◆ Brief: Which lines of the data contain the string "text"? Copy every one.

^^^^

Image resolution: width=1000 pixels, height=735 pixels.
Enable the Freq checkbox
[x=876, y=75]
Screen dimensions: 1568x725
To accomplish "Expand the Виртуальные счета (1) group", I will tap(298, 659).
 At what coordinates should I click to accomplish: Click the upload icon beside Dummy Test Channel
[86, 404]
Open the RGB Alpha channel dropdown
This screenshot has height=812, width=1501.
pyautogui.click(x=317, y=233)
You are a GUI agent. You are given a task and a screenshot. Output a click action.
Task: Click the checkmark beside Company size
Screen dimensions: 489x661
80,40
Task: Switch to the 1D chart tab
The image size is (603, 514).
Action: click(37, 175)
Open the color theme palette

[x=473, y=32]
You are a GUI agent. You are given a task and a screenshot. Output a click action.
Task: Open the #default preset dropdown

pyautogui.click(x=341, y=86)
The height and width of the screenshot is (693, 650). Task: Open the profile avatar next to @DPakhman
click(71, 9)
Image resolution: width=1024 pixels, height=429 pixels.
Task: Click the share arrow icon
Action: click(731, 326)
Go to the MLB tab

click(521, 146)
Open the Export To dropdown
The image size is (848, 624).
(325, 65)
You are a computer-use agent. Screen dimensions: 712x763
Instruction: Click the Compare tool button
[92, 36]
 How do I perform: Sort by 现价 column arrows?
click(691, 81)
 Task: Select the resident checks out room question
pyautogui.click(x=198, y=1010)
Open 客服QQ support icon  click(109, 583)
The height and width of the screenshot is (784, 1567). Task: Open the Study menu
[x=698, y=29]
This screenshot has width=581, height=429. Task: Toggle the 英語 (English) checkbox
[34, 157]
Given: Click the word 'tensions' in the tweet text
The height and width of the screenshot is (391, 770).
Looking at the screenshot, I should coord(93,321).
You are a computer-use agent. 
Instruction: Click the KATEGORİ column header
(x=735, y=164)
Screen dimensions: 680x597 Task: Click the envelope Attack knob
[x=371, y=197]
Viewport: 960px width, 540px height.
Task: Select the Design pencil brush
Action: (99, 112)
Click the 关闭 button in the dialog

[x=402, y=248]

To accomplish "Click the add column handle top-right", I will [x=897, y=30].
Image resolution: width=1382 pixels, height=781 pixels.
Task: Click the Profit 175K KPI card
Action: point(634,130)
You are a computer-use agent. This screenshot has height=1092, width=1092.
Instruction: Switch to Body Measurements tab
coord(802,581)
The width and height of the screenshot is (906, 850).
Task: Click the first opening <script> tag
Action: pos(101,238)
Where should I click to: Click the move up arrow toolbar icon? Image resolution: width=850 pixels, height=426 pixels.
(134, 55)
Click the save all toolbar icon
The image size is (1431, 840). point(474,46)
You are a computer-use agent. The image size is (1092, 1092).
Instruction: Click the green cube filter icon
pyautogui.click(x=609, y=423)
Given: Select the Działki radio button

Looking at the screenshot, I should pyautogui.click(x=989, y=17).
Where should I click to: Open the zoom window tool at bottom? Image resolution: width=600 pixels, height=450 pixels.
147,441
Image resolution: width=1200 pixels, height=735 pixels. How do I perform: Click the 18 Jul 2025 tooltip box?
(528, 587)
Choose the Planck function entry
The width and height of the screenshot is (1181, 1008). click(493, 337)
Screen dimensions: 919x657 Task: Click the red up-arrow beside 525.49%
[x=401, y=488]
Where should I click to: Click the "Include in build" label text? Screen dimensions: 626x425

^^^^

◆ Answer to the exercise:
Given: Click the word 'tensions' in the tweet text
Where should I click to: Click the "Include in build" label text? Screen dimensions: 626x425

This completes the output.